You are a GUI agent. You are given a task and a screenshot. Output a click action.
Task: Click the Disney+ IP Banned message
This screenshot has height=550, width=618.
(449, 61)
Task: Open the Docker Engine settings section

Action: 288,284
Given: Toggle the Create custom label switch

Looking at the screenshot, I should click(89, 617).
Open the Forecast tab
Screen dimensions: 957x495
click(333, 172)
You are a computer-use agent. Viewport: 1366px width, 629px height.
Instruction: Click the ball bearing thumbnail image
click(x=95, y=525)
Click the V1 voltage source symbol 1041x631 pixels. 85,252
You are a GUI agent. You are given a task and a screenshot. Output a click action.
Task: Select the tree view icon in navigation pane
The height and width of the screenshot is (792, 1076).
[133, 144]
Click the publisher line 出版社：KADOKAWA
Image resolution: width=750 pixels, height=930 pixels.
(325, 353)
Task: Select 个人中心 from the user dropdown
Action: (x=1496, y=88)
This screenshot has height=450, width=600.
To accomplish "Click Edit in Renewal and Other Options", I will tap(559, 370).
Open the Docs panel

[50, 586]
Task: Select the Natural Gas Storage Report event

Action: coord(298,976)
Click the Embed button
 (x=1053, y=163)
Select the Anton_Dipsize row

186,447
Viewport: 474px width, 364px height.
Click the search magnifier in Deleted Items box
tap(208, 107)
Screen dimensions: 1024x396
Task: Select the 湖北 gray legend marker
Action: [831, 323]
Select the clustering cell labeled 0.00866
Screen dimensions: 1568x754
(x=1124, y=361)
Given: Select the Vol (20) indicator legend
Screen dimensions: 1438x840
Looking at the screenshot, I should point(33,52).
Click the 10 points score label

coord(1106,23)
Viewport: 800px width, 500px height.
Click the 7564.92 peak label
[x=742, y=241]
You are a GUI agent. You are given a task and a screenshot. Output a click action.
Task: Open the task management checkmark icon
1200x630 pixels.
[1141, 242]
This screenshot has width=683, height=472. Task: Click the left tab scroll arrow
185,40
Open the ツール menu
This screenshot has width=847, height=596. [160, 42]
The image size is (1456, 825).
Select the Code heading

━━━━━━━━━━

** Brief **
Pick out each line in the items above that contains the word "This". Match its capitalization exactly.

** Written answer **
This screenshot has height=550, width=618.
This screenshot has height=450, width=600.
This screenshot has width=683, height=472. Task: Click the left tab scroll arrow
This screenshot has width=847, height=596. [160, 42]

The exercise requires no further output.